Bill Van Auken
A Nuclear Posture Review that the Trump administration plans to roll out after the US President’s State of the Union address later this month will introduce a significant break with past policy in proposing the development of a new class of low-yield, “usable” nuclear weapons, those familiar with the document report.
While a massive $1.3 trillion, 30-year scheme to refurbish all the elements of the US nuclear “triad”—intercontinental ballistic missiles, submarine-launched ballistic missiles and strategic bombers—was introduced under the Obama administration, it had long been stated US policy not to build new types of nuclear warheads.
The former special assistant to the Obama administration on arms control and nonproliferation Jon Wolfsthal has told the media that he has seen what appeared to be a final draft of the review, which calls for the development and deployment of a modified version of the Trident D5 submarine-launched missile.
While the D5 missiles—which each cost approximately $66 million—carry warheads with over 30 times the destructive power of the bomb dropped on Hiroshima in 1945, the new weapons would include only the primary fission section of existing thermonuclear warheads, with a lower explosive yield.
The development of the new tactical nuclear weapons would represent a direct violation of the Intermediate-Range Nuclear Forces (INF) treaty reached between Washington and Moscow in 1987. The Pentagon is justifying the breach of the treaty with the claim that the Russian military is already in violation of the treaty because of its development of a new ground-launched cruise missile.
The Nuclear Posture Review (NPR) would be the first such revision of US policy on the use of the world’s most horrific weapons of mass destruction to be carried out in eight years.
Like the one carried out under Obama, the new review does not rule out a US nuclear first strike.
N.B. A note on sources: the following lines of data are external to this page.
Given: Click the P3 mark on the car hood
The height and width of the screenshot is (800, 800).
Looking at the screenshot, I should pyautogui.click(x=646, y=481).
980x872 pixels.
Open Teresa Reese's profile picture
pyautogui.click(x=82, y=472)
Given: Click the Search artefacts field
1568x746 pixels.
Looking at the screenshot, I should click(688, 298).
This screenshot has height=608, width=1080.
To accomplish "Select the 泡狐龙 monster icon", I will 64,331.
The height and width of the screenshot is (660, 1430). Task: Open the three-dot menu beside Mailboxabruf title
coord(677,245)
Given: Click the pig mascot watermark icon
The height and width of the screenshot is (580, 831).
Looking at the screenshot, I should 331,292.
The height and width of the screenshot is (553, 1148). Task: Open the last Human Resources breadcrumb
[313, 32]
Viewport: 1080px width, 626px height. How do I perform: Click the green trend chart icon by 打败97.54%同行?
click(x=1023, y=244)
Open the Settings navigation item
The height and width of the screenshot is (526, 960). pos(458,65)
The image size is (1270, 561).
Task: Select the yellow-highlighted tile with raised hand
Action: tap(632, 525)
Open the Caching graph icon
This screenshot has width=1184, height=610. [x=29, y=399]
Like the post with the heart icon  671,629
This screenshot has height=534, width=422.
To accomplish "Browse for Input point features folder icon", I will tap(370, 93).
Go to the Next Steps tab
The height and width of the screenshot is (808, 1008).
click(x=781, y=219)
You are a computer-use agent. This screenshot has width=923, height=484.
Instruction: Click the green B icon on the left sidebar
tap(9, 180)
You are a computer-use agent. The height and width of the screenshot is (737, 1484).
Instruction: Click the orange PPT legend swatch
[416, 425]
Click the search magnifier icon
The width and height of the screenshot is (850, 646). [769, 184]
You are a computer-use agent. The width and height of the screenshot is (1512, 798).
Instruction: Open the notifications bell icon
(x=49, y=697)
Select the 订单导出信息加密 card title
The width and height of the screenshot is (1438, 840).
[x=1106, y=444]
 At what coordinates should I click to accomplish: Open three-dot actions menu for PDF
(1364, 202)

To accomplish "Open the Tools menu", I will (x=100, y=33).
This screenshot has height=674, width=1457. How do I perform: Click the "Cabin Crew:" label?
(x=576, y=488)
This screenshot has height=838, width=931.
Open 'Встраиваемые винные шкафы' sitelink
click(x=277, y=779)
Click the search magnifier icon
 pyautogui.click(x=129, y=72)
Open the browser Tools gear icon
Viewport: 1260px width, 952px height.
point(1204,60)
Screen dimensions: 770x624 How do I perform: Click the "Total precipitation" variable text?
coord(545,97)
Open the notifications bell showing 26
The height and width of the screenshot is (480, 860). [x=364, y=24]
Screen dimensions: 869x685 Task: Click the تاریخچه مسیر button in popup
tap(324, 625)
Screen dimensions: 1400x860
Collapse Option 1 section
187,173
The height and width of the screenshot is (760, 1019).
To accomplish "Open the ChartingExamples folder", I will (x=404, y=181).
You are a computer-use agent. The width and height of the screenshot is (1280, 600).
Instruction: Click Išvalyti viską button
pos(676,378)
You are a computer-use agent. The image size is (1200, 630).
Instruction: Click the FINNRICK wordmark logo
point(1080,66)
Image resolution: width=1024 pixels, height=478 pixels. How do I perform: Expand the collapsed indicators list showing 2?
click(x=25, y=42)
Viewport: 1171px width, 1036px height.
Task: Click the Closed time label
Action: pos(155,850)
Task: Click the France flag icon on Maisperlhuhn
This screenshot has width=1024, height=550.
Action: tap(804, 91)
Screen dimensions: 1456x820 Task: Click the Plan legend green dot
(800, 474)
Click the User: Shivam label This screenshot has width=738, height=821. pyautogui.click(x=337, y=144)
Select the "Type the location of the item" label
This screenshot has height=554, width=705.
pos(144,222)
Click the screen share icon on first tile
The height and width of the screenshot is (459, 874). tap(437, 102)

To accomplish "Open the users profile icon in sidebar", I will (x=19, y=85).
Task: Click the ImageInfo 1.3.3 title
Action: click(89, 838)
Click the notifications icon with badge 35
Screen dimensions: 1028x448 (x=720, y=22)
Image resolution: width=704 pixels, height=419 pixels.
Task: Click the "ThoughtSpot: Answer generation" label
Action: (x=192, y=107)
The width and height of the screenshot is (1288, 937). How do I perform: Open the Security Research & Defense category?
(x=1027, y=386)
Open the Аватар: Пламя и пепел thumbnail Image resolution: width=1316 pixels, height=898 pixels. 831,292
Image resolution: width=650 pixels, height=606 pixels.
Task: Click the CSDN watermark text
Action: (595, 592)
The new NPR, however, also raises the prospect of the US using nuclear weapons in response to nonnuclear attacks.
In this regard, it merely makes explicit the position put forward in the National Security Strategy released last month which called for the preparation for conflict with China and Russia, which it defined as “revisionist powers” seeking to challenge US global hegemony. The document stated, “While nuclear deterrence strategies cannot prevent all conflict, they are essential to prevent nuclear attack, non-nuclear strategic attacks, and large-scale conventional aggression.”
Last September, Rob Soofer, the deputy assistant defense secretary for nuclear and missile defense policy, outlined an even broader range of triggers for a US nuclear attack, stating that the new review was considering how Washington could use nuclear weapons to “deter new non-nuclear attacks that could have strategic effects: catastrophic mass casualties, cyberattacks against US infrastructure, chemical or biological attacks, or attacks against US critical space capabilities.”
Soofer added that the new strategy under consideration envisioned “a broad range of forces of various ranges, various yields, some deployed in the theater, others employed from the United States, which can defeat Russia’s and China’s nuclear strategy.”
The overriding rationale for the development of the new “usable” Trident submarine-based cruise missiles is reportedly the Pentagon’s contention that should the increasingly tense situation created by NATO’s buildup of military forces on Russia’s western border boil over into an armed conflict, Moscow would use low-yield tactical nuclear weapons with the expectation that the US would not respond with an all-out thermonuclear attack. The theory, apparently, is that the new missile would allow the US military to respond in kind.
There has been no evidence produced by anyone that Moscow is committed to a wildly adventurist policy of launching tactical nuclear weapons against US forces based on the assumption that Washington would not unleash its nuclear arsenal in response.
Rather, the turn in US policy is toward developing weapons that would allow Washington to initiate a so-called “limited” nuclear war in pursuit of its global aims. The effect of the use of even a small number of such weapons would be catastrophic and, in all likelihood, would unleash a global nuclear conflagration.
The turn toward preparations for nuclear war with Russia is all the more extraordinary in that it is unfolding in the context of the ongoing investigation by special counsel Robert Mueller into allegations of “collusion” between the Trump campaign and Moscow in the 2016 election along with a virulent campaign by the Democratic Party to indict the Trump White House as too soft on Russia.
The Democratic caucus on the Senate Foreign Relations Committee Tuesday released a minority report describing Russia as a “complex and growing threat” and accusing the Putin government of engaging in a “relentless assault to undermine democracy and the rule of law” in the US and Europe.
It continued by indicting Trump for failing to respond to Russia in the manner his predecessors in the White House had “following attacks like Pearl Harbor and 9/11.” The clear implication is that the Democratic Party is demanding a more aggressive preparation for a military confrontation between the world’s two largest nuclear powers.